- _Records for locating displayed items_:
****************
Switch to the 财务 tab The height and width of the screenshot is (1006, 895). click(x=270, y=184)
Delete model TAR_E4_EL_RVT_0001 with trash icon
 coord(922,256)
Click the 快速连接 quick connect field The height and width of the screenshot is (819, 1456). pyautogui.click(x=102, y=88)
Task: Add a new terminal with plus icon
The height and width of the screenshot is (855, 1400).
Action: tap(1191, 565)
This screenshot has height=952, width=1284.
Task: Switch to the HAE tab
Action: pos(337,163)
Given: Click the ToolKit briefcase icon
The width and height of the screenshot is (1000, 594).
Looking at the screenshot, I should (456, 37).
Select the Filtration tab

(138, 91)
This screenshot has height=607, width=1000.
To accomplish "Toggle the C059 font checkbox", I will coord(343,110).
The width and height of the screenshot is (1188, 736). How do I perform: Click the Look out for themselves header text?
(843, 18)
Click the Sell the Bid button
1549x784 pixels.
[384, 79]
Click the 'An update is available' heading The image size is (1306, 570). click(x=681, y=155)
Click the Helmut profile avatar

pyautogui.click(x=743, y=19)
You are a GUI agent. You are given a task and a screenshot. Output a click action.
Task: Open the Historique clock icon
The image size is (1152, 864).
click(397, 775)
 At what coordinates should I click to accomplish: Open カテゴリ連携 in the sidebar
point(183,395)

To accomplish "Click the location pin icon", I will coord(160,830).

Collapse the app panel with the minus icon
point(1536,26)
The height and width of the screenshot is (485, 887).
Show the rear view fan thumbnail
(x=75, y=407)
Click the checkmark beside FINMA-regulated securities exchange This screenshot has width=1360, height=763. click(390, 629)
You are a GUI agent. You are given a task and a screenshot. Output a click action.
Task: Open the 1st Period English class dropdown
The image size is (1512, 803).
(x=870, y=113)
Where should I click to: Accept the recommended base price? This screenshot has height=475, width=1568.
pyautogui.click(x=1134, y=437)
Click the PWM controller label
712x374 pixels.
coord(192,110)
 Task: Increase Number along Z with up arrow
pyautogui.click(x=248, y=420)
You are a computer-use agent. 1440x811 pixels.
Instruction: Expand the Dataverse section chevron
****************
- _Exercise details_: Convert the lines above into a JSON list of strings, with each line as its own string and blank lines omitted.

- _Solution_:
[
  "Switch to the 财务 tab The height and width of the screenshot is (1006, 895). click(x=270, y=184)",
  "Delete model TAR_E4_EL_RVT_0001 with trash icon",
  " coord(922,256)",
  "Click the 快速连接 quick connect field The height and width of the screenshot is (819, 1456). pyautogui.click(x=102, y=88)",
  "Task: Add a new terminal with plus icon",
  "The height and width of the screenshot is (855, 1400).",
  "Action: tap(1191, 565)",
  "This screenshot has height=952, width=1284.",
  "Task: Switch to the HAE tab",
  "Action: pos(337,163)",
  "Given: Click the ToolKit briefcase icon",
  "The width and height of the screenshot is (1000, 594).",
  "Looking at the screenshot, I should (456, 37).",
  "Select the Filtration tab",
  "(138, 91)",
  "This screenshot has height=607, width=1000.",
  "To accomplish \"Toggle the C059 font checkbox\", I will coord(343,110).",
  "The width and height of the screenshot is (1188, 736). How do I perform: Click the Look out for themselves header text?",
  "(843, 18)",
  "Click the Sell the Bid button",
  "1549x784 pixels.",
  "[384, 79]",
  "Click the 'An update is available' heading The image size is (1306, 570). click(x=681, y=155)",
  "Click the Helmut profile avatar",
  "pyautogui.click(x=743, y=19)",
  "You are a GUI agent. You are given a task and a screenshot. Output a click action.",
  "Task: Open the Historique clock icon",
  "The image size is (1152, 864).",
  "click(397, 775)",
  " At what coordinates should I click to accomplish: Open カテゴリ連携 in the sidebar",
  "point(183,395)",
  "To accomplish \"Click the location pin icon\", I will coord(160,830).",
  "Collapse the app panel with the minus icon",
  "point(1536,26)",
  "The height and width of the screenshot is (485, 887).",
  "Show the rear view fan thumbnail",
  "(x=75, y=407)",
  "Click the checkmark beside FINMA-regulated securities exchange This screenshot has width=1360, height=763. click(390, 629)",
  "You are a GUI agent. You are given a task and a screenshot. Output a click action.",
  "Task: Open the 1st Period English class dropdown",
  "The image size is (1512, 803).",
  "(x=870, y=113)",
  "Where should I click to: Accept the recommended base price? This screenshot has height=475, width=1568.",
  "pyautogui.click(x=1134, y=437)",
  "Click the PWM controller label",
  "712x374 pixels.",
  "coord(192,110)",
  " Task: Increase Number along Z with up arrow",
  "pyautogui.click(x=248, y=420)",
  "You are a computer-use agent. 1440x811 pixels.",
  "Instruction: Expand the Dataverse section chevron"
]